The task of Americans now becomes clear. More important than food aid or designing some rural development project for the Third World is building a movement in this country that makes the connection between the way government, corporate, and landed elites continue to undermine food security both here and abroad. In underdeveloped countries, the forces cutting people out of the production process, and therefore out of consumption, are the same forces that have turned our food system into one of the most tightly controlled sectors of our economy. Fewer and fewer farms control a larger and larger portion of our food. We get more and more needless processing and less nutrition for higher prices. Thus, as we fight to democratize our food economy in this country, we are fighting directly against the very forces that contribute to hunger in other countries.

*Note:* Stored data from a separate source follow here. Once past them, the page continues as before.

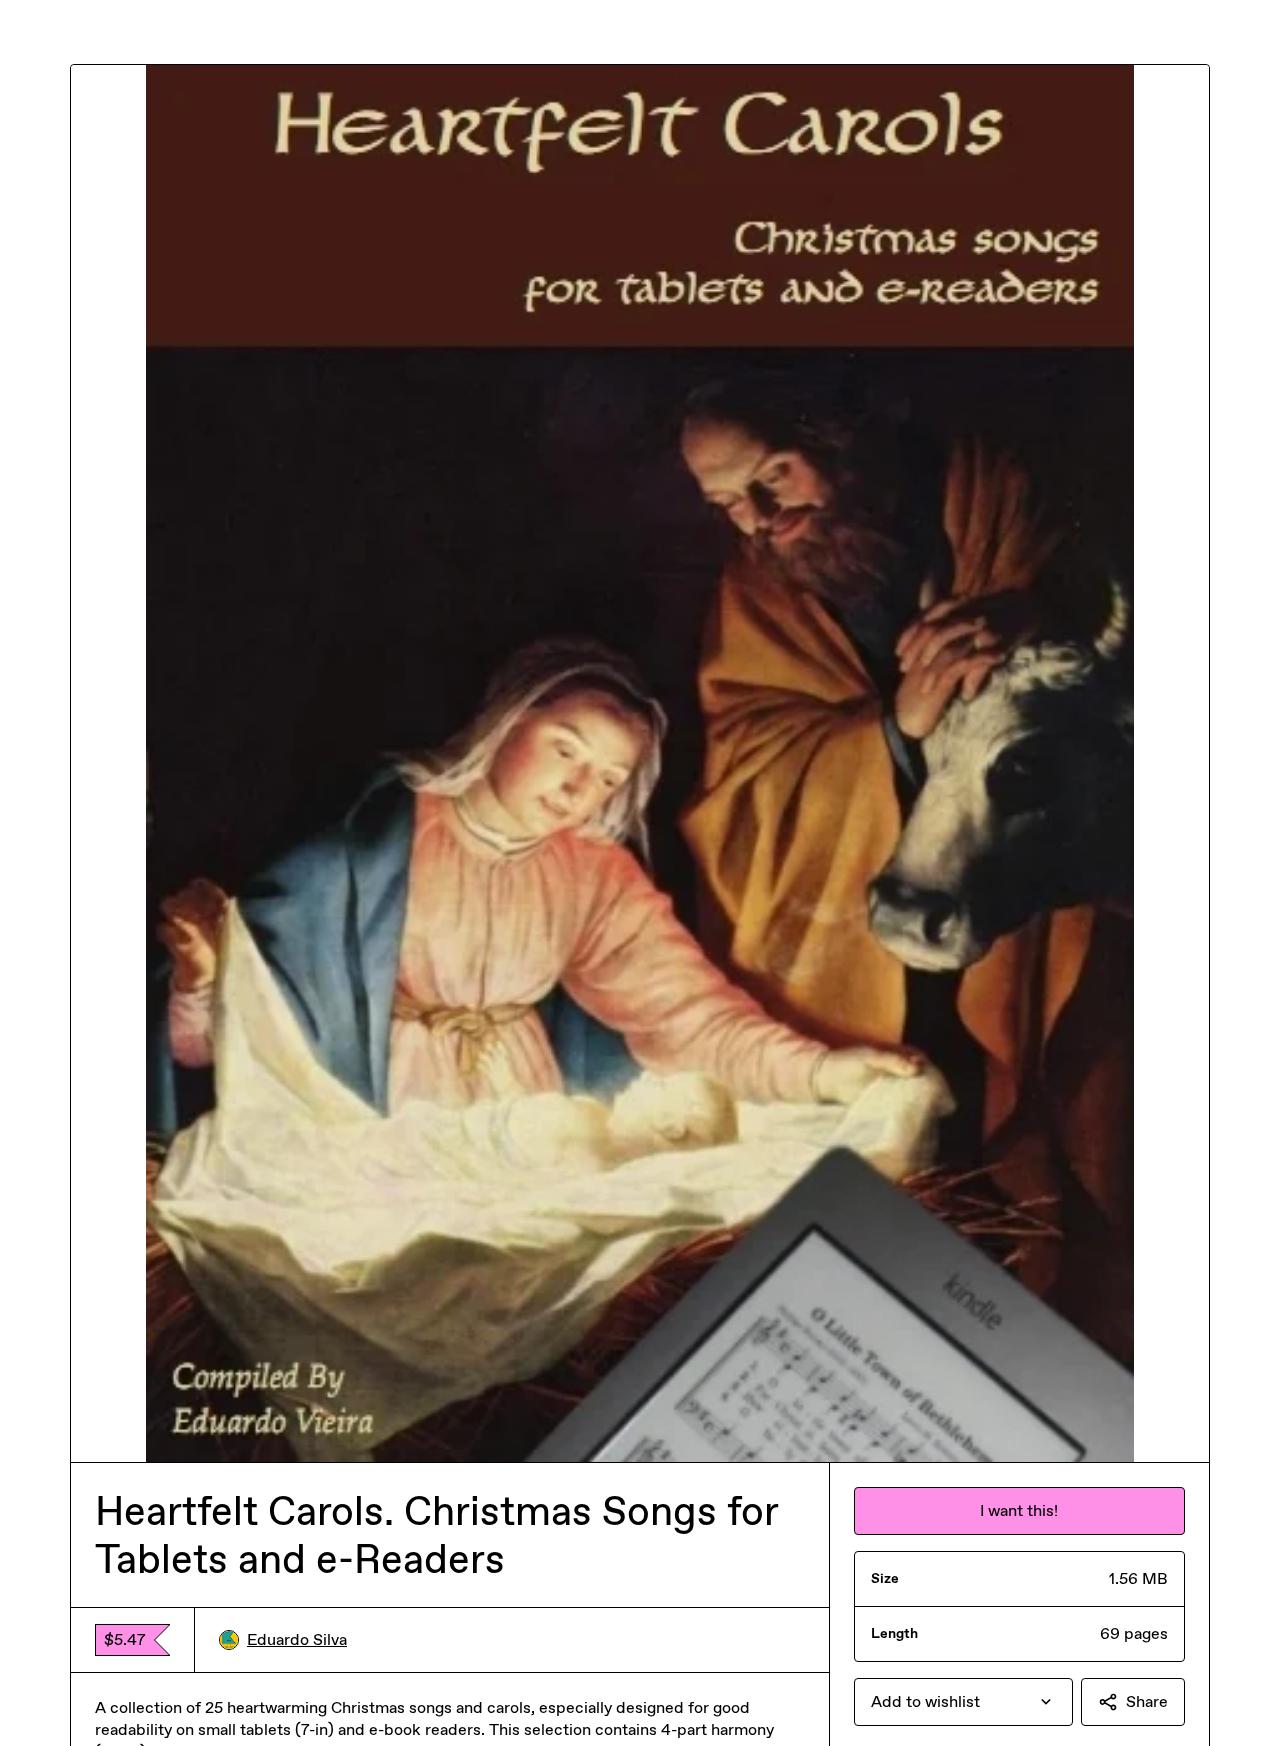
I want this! (1019, 1510)
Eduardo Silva (297, 1639)
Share (1147, 1701)
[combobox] (963, 1702)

We have found that it is the land monopolizers, both the traditional landed elites and corporate agribusiness, that have proved themselves to be the most inefficient, unreliable, and destructive users of food resources. The only guarantee of long-term productivity and food security is for people to take control of food resources here and in other countries.
- This is what Food First means to us. The first step, however, in implementing Food First is demystifying the problem of hunger.
- We learned that the solution to world hunger is no mystery. The only block to the solution to world hunger is the sense of powerlessness people are made to feel: that the enormity of the problem is outside their control, that it should be entrusted to others.